What are Different Types of Balance Exercises?
Different types of balance exercises may focus on different areas of the body, though the core abdominal muscles are some of the most important exercises for improving balance and posture. Other balance exercises may target the muscles of the back and the legs, which are also quite important for balance. This may include yoga or Pilates exercises, simple stretching exercises, weight lifting, or working with props such as a stability board or balance ball.
Working with a stability board is one of the most common balance exercises. There are different designs for these boards, but typically they feature a non-slip plank atop a rubber ball. The user stands with both feet on the plank and attempts to make small corrections to stay balanced on the board without letting it tip from side to side. Height variations are available, and people who get more practiced at this will often try other exercises on the balance board, such as jumps, steps, or twists.

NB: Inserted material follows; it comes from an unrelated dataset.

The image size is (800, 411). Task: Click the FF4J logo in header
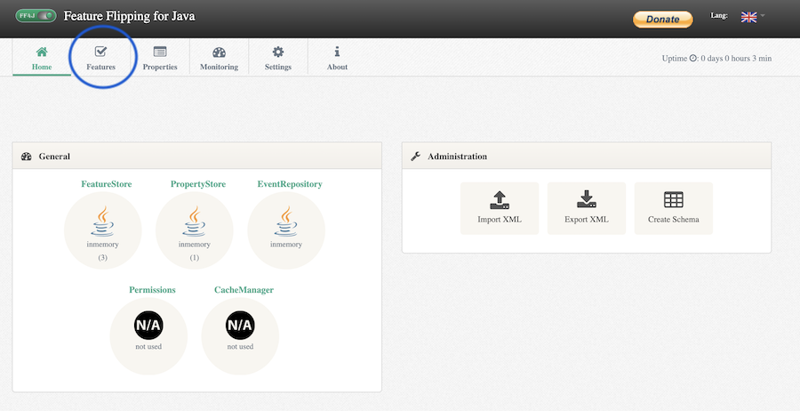click(x=36, y=16)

A balance ball or exercise ball is also commonly used for balance exercises. One may attempt to sit, stand, kneel, or do push-ups or crunches on the ball. These exercises help to increase strength, but they also require constant small corrections in the muscles all throughout the body to prevent rolling right off the ball. Some people also use a balance ball in place of a desk chair to help with posture, strengthen the abs, and do balance exercises while still working at a desk.
Yoga and Pilates are also excellent sources of balance exercises. These stretching exercises often focus heavily on the core muscles, which improve posture as well as balance. In addition, there are numerous exercises that require standing on one foot while maintaining control of the body. Whenever one is practicing balance exercises that require standing on one foot, it is best to place a chair or some sort of balance bar in front in order to prevent any falls.

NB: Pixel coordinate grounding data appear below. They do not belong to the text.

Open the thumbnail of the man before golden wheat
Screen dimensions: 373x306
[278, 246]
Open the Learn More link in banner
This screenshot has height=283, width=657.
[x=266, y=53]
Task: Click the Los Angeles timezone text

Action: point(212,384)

Some people use weight lifting in conjunction with these exercises to strengthen the muscles of the legs as well as improve balance. Playing a sport, even just recreationally, can also help to improve balance because it improves coordination. All of these things work together to keep the body balanced and upright, so it is best not to neglect one area of the body in favor of exercising another; a well-rounded exercise program will inherently improve balance.

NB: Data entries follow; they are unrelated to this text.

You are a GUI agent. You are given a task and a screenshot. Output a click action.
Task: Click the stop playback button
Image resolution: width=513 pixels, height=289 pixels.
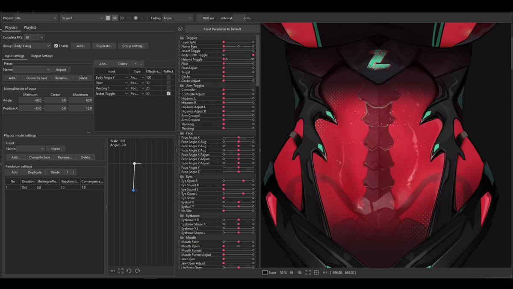pyautogui.click(x=108, y=18)
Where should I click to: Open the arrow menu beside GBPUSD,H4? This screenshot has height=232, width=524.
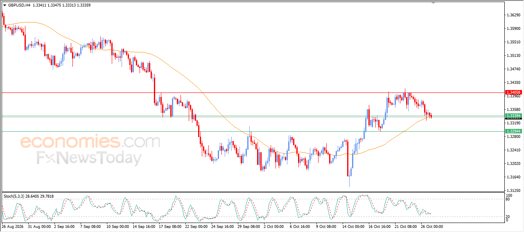[5, 5]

I used to do crunches as my main core balance exercise, but I had always heard personal trainers say that crunches could do more harm than good to the neck and back if not done properly. Crunches are not very fun, and they can cause the neck to strain, so I decided to try something else.
I had seen a few exercise programs on TV that claimed you could develop strong abdominal muscles simply by using them while dancing. I didn’t purchase any videos, but I watched the infomercials, and I copied some of the dancer’s movements at home.
The trick is to crunch your abs while standing up with every move you make. You can move them in so many ways, because you are not limited by the standard crunch position.
Within a month of doing my new core workout, I could see definition in my abs like never before. Dancing was so much more effective than doing crunches, and it was much more fun. I can tell that my balance has improved as well.
I believe that my balance has improved because of my workout routine. It isn’t very hard by most standards, but I do it regularly, and I have developed good muscle tone and core strength because of it.
Every other day, I do two sets of twenty crunches. Then, lying flat, I bend my knees up to my chest twenty times. After a short rest, I lift my legs about twelve inches off the floor about ten times while holding them out straight. I can see the definition in my core muscles.
I lift five-pound weights, but I do enough repetitions and different positions to do my muscles some good. I also do push-ups, and my biceps have developed well.
I think that the muscles developed in my basic strength training enable me to do dance workouts that require balance and control. Without good muscle tone, I would be wobbling all over the place while trying to dance!
I attend a Yoga class, and the leg balance exercises are the most challenging for me. That could be because I’m not very flexible, but if it happens to be because my balance needs improving, then this class should fix it.
One move requires me to bend to one side and touch my hand to my foot while holding the opposite leg out at a ninety-degree angle. I have to hold this position for about twenty seconds, and I start to wobble after about ten. I think that as my muscles strengthen, I will be able to hold it longer.
I have an abdominal workout video that uses a stability ball for balance exercises. I enjoy the support offered by the ball, and I can feel my muscles adjusting to the positions.
The workout starts with the simple position of sitting upright on the ball with your arms stretched out to your sides. Slowly, you start to move the ball side to side, then back and forth.
As the workout progresses, you do harder movements, like rolling the ball all the way back to your feet. You support yourself with your hands while rolling the ball up your shins and back down to your feet.
The moves are challenging. I could really feel the burn in my core muscles after my first workout. I can see how it would help you improve your balance.